> _Action item_:
In the entries that follow, copy exactly each line from the first through the line with "For every named target in this 1015×2576".

(Dataset entries)
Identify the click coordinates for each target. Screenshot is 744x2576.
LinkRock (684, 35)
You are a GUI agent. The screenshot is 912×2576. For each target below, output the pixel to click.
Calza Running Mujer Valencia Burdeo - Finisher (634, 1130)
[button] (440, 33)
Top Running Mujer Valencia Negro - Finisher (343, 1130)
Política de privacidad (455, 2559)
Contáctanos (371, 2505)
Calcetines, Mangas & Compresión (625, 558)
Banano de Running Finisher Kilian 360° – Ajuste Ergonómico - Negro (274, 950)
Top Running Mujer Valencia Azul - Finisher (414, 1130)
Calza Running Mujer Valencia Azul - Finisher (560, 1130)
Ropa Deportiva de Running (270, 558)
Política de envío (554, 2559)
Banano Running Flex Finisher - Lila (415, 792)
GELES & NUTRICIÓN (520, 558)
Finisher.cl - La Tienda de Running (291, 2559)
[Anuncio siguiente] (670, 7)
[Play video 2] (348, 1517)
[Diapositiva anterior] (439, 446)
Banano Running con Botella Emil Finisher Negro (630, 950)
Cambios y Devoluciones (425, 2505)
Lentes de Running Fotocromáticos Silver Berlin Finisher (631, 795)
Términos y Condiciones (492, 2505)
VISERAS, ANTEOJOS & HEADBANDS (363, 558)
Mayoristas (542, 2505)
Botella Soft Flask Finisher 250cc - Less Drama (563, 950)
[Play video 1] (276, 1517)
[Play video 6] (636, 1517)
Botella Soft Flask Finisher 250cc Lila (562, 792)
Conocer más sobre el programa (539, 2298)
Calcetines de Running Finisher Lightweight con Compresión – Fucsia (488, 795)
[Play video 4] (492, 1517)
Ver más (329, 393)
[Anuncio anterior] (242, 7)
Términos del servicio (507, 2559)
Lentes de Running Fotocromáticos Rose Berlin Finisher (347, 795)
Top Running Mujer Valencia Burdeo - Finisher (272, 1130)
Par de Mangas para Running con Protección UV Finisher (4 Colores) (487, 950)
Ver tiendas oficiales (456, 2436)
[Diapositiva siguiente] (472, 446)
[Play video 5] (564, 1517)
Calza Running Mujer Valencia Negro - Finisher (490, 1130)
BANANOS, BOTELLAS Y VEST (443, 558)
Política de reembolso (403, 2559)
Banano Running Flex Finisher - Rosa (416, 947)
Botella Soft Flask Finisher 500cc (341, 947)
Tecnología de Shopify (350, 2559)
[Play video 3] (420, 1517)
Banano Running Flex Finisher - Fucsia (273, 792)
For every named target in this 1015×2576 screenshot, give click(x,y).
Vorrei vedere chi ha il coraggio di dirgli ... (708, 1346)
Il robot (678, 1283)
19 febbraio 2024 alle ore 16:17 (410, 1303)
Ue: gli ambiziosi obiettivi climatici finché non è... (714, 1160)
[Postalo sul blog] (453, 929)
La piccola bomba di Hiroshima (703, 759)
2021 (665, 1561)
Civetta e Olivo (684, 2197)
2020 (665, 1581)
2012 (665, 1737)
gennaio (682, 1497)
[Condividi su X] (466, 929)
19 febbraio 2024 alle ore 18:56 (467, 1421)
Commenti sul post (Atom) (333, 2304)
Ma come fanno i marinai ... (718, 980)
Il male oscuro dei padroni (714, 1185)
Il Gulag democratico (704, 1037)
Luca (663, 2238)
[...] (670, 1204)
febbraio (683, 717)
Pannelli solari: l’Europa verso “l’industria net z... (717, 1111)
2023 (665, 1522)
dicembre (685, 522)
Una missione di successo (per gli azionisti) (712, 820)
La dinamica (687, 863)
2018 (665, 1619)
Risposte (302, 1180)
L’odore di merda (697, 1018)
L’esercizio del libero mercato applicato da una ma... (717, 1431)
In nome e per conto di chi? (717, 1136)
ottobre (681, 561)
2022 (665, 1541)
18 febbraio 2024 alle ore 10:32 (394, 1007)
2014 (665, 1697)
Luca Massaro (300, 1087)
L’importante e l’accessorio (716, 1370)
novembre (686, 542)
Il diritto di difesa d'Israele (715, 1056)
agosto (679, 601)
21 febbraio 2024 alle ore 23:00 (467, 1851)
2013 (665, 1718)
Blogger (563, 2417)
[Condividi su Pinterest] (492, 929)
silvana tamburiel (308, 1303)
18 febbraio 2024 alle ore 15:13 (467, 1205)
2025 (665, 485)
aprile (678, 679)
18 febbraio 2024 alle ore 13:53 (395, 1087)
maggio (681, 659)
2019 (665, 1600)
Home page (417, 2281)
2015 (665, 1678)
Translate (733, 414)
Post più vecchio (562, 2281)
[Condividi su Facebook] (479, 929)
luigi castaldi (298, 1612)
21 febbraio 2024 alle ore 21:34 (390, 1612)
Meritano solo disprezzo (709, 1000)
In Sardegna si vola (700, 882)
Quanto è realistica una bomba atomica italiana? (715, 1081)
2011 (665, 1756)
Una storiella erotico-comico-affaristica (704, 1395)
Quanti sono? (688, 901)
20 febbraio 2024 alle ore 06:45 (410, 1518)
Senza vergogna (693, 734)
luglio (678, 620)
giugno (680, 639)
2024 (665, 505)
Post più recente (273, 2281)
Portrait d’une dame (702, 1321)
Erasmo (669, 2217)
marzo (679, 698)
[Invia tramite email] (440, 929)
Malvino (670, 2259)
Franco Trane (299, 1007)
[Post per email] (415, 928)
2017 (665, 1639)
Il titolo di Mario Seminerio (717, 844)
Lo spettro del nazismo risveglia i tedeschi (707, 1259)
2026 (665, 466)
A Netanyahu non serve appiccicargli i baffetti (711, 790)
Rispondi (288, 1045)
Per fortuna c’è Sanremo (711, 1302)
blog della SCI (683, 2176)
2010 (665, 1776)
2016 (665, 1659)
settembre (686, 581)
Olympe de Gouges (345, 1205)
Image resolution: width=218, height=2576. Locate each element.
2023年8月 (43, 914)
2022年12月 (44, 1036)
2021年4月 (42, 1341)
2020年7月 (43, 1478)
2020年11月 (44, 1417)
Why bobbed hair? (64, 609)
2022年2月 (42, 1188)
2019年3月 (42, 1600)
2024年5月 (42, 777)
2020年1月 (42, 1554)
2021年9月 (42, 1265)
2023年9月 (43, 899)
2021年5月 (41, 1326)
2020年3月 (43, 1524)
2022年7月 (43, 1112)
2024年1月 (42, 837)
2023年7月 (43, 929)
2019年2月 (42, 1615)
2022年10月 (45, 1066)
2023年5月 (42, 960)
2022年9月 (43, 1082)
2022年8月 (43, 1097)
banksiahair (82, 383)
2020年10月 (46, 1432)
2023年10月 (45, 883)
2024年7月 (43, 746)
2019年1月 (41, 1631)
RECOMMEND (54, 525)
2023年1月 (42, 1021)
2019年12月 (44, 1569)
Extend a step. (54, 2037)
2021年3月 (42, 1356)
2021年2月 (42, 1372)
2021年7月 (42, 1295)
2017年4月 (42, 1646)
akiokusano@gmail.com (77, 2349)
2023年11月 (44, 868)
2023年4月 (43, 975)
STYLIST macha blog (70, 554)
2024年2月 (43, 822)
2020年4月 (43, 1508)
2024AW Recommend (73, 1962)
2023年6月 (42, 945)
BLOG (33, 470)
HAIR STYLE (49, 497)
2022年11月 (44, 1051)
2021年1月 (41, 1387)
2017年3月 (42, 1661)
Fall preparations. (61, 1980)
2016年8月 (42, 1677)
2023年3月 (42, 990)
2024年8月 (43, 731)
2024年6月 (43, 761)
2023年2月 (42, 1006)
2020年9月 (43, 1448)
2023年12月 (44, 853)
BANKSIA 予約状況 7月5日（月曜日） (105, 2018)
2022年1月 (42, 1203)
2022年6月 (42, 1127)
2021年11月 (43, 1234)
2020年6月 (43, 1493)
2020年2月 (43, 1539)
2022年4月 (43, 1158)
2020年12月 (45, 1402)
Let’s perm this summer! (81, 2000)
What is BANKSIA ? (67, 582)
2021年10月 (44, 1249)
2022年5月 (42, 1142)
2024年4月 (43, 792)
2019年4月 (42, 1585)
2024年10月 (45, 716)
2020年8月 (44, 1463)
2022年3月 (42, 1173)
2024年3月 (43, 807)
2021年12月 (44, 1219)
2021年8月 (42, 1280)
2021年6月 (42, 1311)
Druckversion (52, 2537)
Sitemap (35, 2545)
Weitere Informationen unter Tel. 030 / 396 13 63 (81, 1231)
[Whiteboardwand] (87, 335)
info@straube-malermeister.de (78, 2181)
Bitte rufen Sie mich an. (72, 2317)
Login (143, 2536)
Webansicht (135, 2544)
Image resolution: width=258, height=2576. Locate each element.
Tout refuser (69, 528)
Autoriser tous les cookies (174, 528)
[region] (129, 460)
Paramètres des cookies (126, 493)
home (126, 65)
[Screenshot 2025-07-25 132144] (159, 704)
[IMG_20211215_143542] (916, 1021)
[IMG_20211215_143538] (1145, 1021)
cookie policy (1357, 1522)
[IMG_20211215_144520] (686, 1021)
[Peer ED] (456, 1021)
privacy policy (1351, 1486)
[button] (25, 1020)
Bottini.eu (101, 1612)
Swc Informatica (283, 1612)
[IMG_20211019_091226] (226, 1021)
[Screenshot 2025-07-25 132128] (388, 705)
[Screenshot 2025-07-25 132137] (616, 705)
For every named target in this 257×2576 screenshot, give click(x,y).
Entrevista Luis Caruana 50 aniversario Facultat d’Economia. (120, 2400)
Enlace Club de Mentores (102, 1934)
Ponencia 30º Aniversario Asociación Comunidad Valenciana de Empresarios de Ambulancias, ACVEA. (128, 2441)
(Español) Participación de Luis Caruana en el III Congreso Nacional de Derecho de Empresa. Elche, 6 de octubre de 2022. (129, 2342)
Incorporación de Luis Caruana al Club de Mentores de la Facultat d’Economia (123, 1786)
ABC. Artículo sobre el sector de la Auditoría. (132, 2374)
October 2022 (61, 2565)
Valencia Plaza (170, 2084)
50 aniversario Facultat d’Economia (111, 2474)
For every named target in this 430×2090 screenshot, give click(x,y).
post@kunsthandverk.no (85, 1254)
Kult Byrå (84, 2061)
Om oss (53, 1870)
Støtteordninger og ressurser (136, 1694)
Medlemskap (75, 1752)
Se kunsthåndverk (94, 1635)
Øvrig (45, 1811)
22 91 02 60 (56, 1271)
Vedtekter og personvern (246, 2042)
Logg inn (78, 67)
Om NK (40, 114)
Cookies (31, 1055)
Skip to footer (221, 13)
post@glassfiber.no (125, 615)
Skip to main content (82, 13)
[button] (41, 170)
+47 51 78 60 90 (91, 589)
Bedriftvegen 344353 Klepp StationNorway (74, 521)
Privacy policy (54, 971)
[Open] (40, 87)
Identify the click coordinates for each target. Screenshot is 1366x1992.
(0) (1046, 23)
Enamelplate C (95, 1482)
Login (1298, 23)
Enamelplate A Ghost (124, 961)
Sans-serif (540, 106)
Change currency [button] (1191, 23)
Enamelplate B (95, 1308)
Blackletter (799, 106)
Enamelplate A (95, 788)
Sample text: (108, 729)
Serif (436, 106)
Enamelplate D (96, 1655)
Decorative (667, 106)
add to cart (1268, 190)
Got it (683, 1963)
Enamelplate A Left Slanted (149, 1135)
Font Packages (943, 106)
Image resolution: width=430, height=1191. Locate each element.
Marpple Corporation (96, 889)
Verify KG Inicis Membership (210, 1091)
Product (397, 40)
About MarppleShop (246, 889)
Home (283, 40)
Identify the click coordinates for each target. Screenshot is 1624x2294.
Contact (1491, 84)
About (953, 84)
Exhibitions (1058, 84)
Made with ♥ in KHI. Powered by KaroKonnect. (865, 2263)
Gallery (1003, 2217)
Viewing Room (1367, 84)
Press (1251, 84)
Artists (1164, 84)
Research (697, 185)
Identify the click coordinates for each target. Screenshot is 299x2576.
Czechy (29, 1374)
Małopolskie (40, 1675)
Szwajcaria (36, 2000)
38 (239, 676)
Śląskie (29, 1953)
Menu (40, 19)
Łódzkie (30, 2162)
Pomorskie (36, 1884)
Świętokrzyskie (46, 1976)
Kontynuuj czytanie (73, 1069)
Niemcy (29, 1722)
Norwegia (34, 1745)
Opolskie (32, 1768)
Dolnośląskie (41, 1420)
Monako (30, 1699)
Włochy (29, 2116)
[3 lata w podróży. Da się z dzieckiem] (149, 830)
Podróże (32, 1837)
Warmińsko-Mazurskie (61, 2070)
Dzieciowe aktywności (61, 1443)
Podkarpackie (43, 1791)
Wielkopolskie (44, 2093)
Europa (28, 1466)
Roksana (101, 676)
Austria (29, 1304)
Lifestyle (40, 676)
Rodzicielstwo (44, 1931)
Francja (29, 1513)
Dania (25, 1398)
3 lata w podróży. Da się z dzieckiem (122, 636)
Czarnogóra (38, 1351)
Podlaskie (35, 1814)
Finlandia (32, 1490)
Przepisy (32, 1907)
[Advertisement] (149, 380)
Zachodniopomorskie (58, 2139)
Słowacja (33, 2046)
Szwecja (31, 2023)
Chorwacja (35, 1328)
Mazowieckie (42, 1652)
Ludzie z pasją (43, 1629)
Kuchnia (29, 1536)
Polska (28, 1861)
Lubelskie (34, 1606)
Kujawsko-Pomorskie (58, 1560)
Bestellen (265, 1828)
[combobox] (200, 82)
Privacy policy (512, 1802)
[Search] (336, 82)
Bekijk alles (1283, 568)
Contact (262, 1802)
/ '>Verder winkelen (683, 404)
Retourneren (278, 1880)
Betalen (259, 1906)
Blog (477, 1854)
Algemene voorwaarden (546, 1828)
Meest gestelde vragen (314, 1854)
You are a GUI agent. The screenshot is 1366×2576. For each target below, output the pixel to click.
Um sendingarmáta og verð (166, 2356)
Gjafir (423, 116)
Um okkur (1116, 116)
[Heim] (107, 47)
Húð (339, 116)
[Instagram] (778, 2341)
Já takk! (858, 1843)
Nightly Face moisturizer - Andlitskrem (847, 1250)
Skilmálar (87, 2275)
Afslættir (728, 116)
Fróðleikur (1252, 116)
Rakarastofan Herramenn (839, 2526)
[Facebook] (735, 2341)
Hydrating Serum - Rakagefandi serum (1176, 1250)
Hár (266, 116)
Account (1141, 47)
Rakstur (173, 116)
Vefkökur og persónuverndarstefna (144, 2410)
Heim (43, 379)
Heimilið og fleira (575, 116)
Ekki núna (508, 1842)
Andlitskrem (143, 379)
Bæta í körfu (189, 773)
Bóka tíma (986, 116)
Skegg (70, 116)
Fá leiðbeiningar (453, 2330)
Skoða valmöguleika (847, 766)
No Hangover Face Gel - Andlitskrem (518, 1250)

> _Answer space_:
Identify the click coordinates for each target. Screenshot is 744x2576.
LinkRock (684, 35)
You are a GUI agent. The screenshot is 912×2576. For each target below, output the pixel to click.
Calza Running Mujer Valencia Burdeo - Finisher (634, 1130)
[button] (440, 33)
Top Running Mujer Valencia Negro - Finisher (343, 1130)
Política de privacidad (455, 2559)
Contáctanos (371, 2505)
Calcetines, Mangas & Compresión (625, 558)
Banano de Running Finisher Kilian 360° – Ajuste Ergonómico - Negro (274, 950)
Top Running Mujer Valencia Azul - Finisher (414, 1130)
Calza Running Mujer Valencia Azul - Finisher (560, 1130)
Ropa Deportiva de Running (270, 558)
Política de envío (554, 2559)
Banano Running Flex Finisher - Lila (415, 792)
GELES & NUTRICIÓN (520, 558)
Finisher.cl - La Tienda de Running (291, 2559)
[Anuncio siguiente] (670, 7)
[Play video 2] (348, 1517)
[Diapositiva anterior] (439, 446)
Banano Running con Botella Emil Finisher Negro (630, 950)
Cambios y Devoluciones (425, 2505)
Lentes de Running Fotocromáticos Silver Berlin Finisher (631, 795)
Términos y Condiciones (492, 2505)
VISERAS, ANTEOJOS & HEADBANDS (363, 558)
Mayoristas (542, 2505)
Botella Soft Flask Finisher 250cc - Less Drama (563, 950)
[Play video 1] (276, 1517)
[Play video 6] (636, 1517)
Botella Soft Flask Finisher 250cc Lila (562, 792)
Conocer más sobre el programa (539, 2298)
Calcetines de Running Finisher Lightweight con Compresión – Fucsia (488, 795)
[Play video 4] (492, 1517)
Ver más (329, 393)
[Anuncio anterior] (242, 7)
Términos del servicio (507, 2559)
Lentes de Running Fotocromáticos Rose Berlin Finisher (347, 795)
Top Running Mujer Valencia Burdeo - Finisher (272, 1130)
Par de Mangas para Running con Protección UV Finisher (4 Colores) (487, 950)
Ver tiendas oficiales (456, 2436)
[Diapositiva siguiente] (472, 446)
[Play video 5] (564, 1517)
Calza Running Mujer Valencia Negro - Finisher (490, 1130)
BANANOS, BOTELLAS Y VEST (443, 558)
Política de reembolso (403, 2559)
Banano Running Flex Finisher - Rosa (416, 947)
Botella Soft Flask Finisher 500cc (341, 947)
Tecnología de Shopify (350, 2559)
[Play video 3] (420, 1517)
Banano Running Flex Finisher - Fucsia (273, 792)
For every named target in this 1015×2576 screenshot, give click(x,y).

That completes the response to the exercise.